TASK TO COMPLETE: Starting with the first line of the records and going on through the line that contains "Action: pos(1076,559)", write out every line unchanged, leaving the pictures out of your answer.

>> START DATA LISTING

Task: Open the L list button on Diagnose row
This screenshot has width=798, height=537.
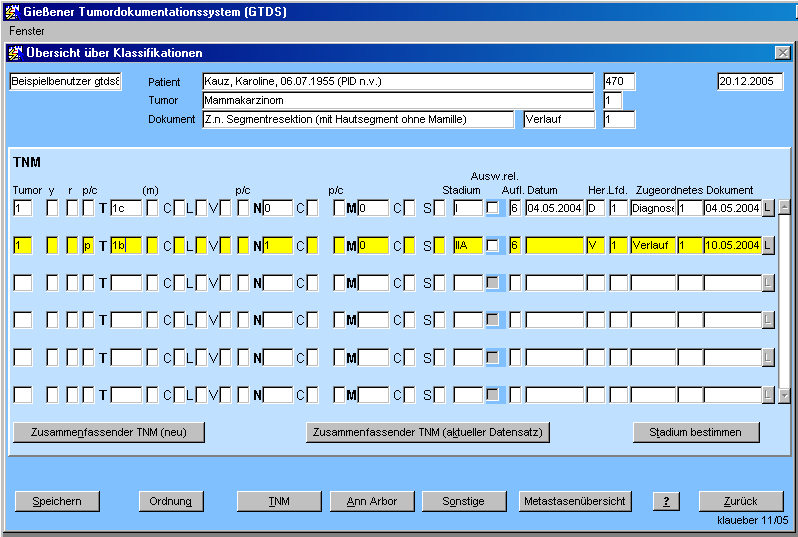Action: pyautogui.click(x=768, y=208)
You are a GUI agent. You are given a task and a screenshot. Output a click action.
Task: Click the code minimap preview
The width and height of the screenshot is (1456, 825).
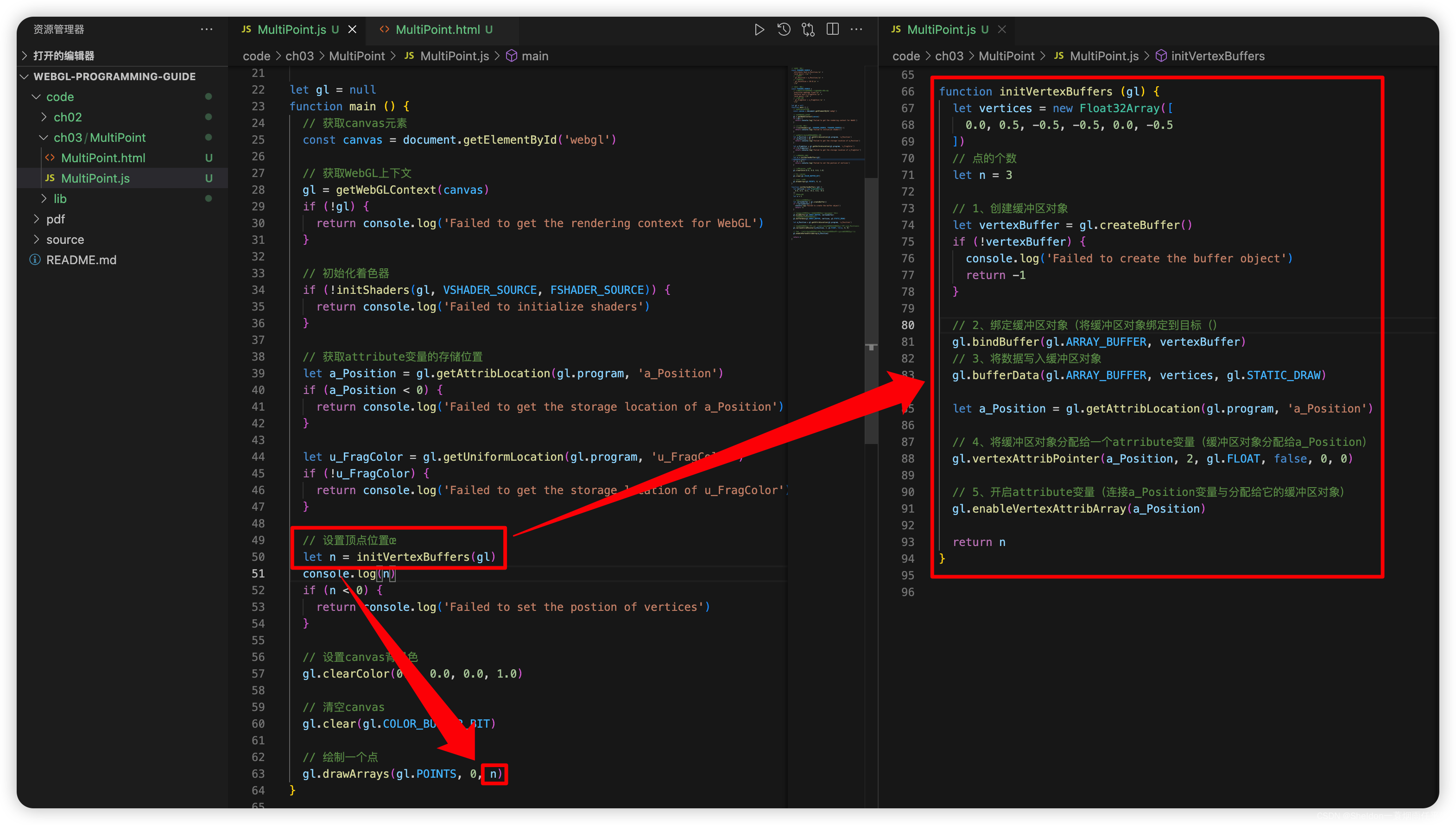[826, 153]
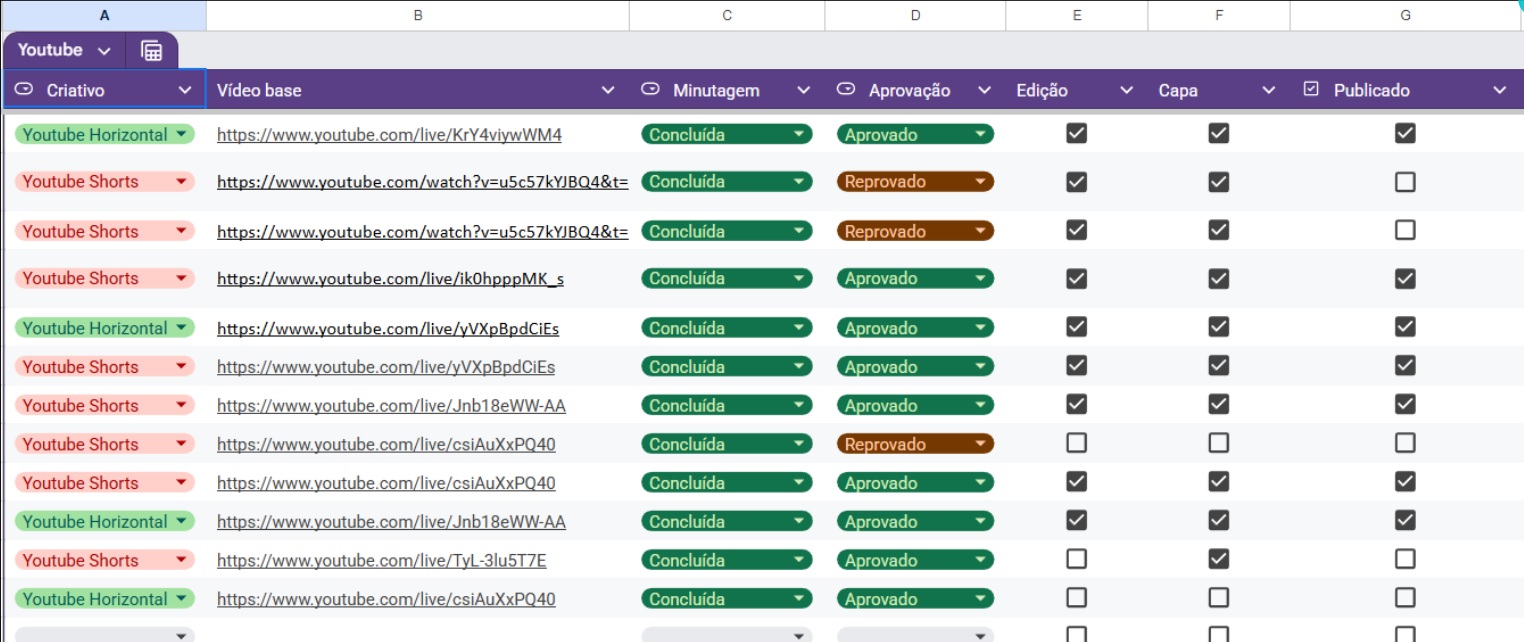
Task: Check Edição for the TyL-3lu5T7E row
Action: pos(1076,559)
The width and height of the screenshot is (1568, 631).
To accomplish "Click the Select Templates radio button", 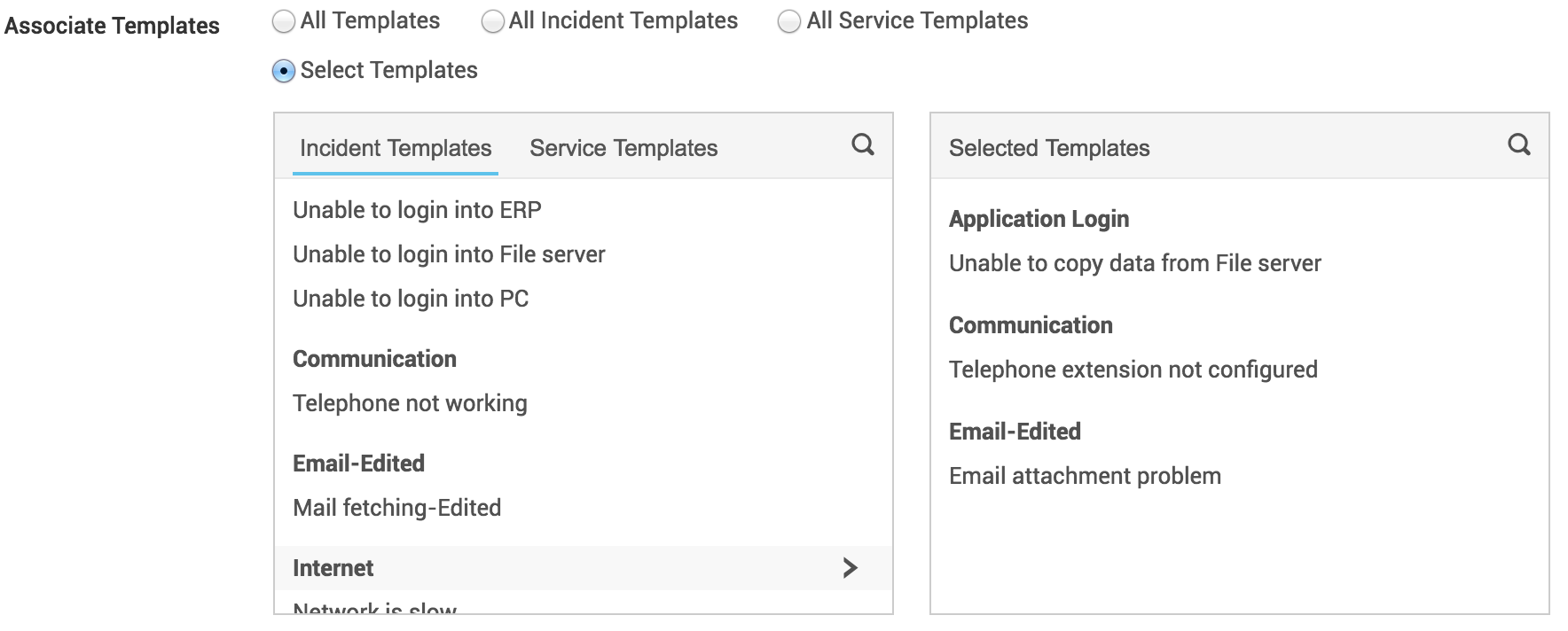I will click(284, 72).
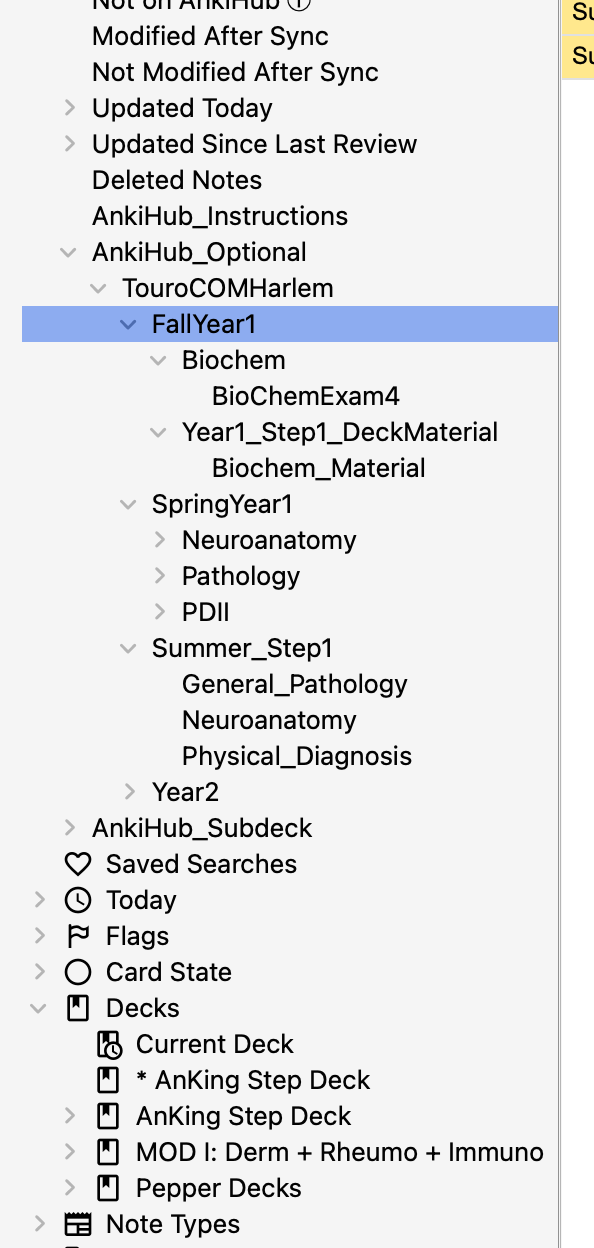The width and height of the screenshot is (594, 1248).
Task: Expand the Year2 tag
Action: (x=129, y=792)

>> END DATA LISTING

TASK OUTPUT:
Task: Open the L list button on Diagnose row
This screenshot has width=798, height=537.
Action: pyautogui.click(x=768, y=208)
You are a GUI agent. You are given a task and a screenshot. Output a click action.
Task: Click the code minimap preview
The width and height of the screenshot is (1456, 825).
[826, 153]
Task: Check Edição for the TyL-3lu5T7E row
Action: pos(1076,559)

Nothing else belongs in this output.